‘This is my happy place,’ I whisper to no one in particular as Stephen Cleary pops the top off an obscure Belgian lambic-style beer and pours it evenly into the five wine glasses he’s placed on the white-washed wood slab bar in front of our intimate group. ‘I’m so happy right now,’ I exhale – quietly but exuberantly – into the beautifully-minimalist space that surrounds us. As though the grin plastered to my face isn’t proof enough.

It’s a Sunday evening in June. The sun’s just gone down. I’m perched comfortably on a bar stool at Arabella Park Beer Bar, located along the Belmont Village strip in the affluent Old Westmount neighbourhood of Kitchener. And everything about this place, this time, feels perfect.

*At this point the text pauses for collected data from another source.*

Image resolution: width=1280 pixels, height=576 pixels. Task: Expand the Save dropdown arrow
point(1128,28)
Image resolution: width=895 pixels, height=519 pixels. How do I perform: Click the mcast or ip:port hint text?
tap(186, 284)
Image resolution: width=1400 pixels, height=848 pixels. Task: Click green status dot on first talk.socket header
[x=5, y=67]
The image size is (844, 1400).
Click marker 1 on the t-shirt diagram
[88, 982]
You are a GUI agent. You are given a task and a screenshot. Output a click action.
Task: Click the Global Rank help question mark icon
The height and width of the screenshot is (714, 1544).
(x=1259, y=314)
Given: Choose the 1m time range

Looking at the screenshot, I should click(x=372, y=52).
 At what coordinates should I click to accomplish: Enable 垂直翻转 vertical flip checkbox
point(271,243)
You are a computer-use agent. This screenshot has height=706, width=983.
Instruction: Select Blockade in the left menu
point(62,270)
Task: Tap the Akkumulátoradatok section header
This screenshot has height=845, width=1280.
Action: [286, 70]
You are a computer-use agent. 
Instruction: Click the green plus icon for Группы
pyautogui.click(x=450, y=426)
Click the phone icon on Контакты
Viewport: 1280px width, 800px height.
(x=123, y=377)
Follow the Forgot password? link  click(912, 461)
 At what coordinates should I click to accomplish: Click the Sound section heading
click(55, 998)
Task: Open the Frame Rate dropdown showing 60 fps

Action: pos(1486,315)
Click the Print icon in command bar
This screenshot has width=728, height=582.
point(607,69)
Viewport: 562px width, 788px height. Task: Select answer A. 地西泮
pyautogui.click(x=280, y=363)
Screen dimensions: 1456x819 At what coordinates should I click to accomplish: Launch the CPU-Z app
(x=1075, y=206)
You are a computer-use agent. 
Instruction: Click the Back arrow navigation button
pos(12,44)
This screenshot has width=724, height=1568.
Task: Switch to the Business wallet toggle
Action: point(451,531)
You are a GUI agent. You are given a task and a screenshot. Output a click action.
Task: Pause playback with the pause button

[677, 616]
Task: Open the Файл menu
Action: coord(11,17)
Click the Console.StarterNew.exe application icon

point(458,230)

The beer bar’s three large garage door-style window bays are rolled up, beckoning the outside in. Evening air cools the space. The faint hum of traffic and hints of acoustic guitar and laughter from a patio down the block mix with Arabella’s seeming-constant soundtrack of classic hip hop. Gang Starr. Mos Def. Killah Priest. Tribe. The good stuff. And I’m surrounded by great people. Awesome food. And exceptional beer.

As a Kitchener kid raised just down the street (before leaving for Guelph via Montreal and Toronto), I feel I’m uniquely qualified to revel in what Arabella co-owners Natalie and Bob Schnurr have accomplished here. This is not the Belmont Village of my youth, I think to myself as I take a sip of the Belgian brew. The sourness of the lambic – resulting from the style’s signature wild yeast, bacteria, and lengthy barrel-aging process – puckers my lips. This is a whole new era. Gone are the drab convenience stores where my friends and I would grab afterschool snacks on our trek home from KCI. Gone, too, is Vincenzo’s – the venerated Italian grocer that put Belmont Village on the map before relocating Uptown. And gone, especially, is the feeling of desolation that enveloped the strip every evening after the sun went down.

Instead, today’s Belmont Village is teeming with terriffic (and discernibly eclectic) culinary establishments. There’s Casa Rugantino. And Janet Lynn’s Bistro. The Belmont Bistro. The Culinary Studio. The Berlin Bicycle Café. Raja Fine Indian Cuisine. And, of course, the storied Big John’s Subs, where my dad concluded a long, nervous June evening in the late ‘70s, right after his youngest – me – was born just down the way, at St. Mary’s Hospital.

But I digress. It’s Sunday night. At Arabella. And the place is almost empty. Which is how I like it. No, it’s how I love it. Wednesdays through Saturdays are a different story, as the stylish beer bar teems with young and not-so-young professionals either on their way home from any number of Kitchener-Waterloo’s tech companies and start-ups, or on their way out. Sundays, on the other hand, are intimate a airs when Stephen – Arabella’s distinguished Cellarman who cut his teeth at the legendary Stillwell Beer Bar in Halifax – can hold court.

At the bar, I’m joined by Jordan of Willibald Farm Distillery (see TOQUE Issue 1), a couple of Jordan’s friends, and Arabella chef Byron, who’s taken it upon himself to stuff our bellies with delicious charcuterie. I gaze past pretty potted plants to the massive Arabella logo painted on the far wall – ‘an homage to Munich’s Mae West sculpture that abuts the Bavarian city’s Arabellapark district,’ Natalie remarked the first time we’d met. The reference to Munich – the capital of Oktoberfest – is clear. And significant, of course, since Kitchener is home to the world’s largest Oktoberfest outside Germany.

I ask Stephen why he’s chosen to bless us with a lambic – as opposed to, say, something brewed much closer to home. I gesture to the white crayon list featuring almost two dozen Ontario craft beers and ciders hand-scrawled on the gleaming bright blue wall behind the bar. On it, I see my all-time favourite – the super juicy Jutsu Pale Ale from Belwoods in Toronto – as well as choice brews from outfits like Burdock, Indie Ale House, Sawdust City and Half Hours On Earth.

Stephen pulls me out of my reverie. ‘Without sounding hyperbolic,’ he says, ‘we’re striving to be one of the top beer bars in Canada, where, over the last few years, breweries have become better beer stations than bars.’ He pauses. ‘We carry imports mainly to show what’s possible in the brewing industry. While our focus remains the best and most innovative beers and ciders from Ontario, it’s important to be aware of global beer trends too. We want to curate what’s best around the province – and the world.’

So far so good, I’d say. I finish the lambic. Jordan orders pints of Jutsu for the five of us. Chef Byron brings out some more charcuterie. It’s well past midnight. And I’m utterly content.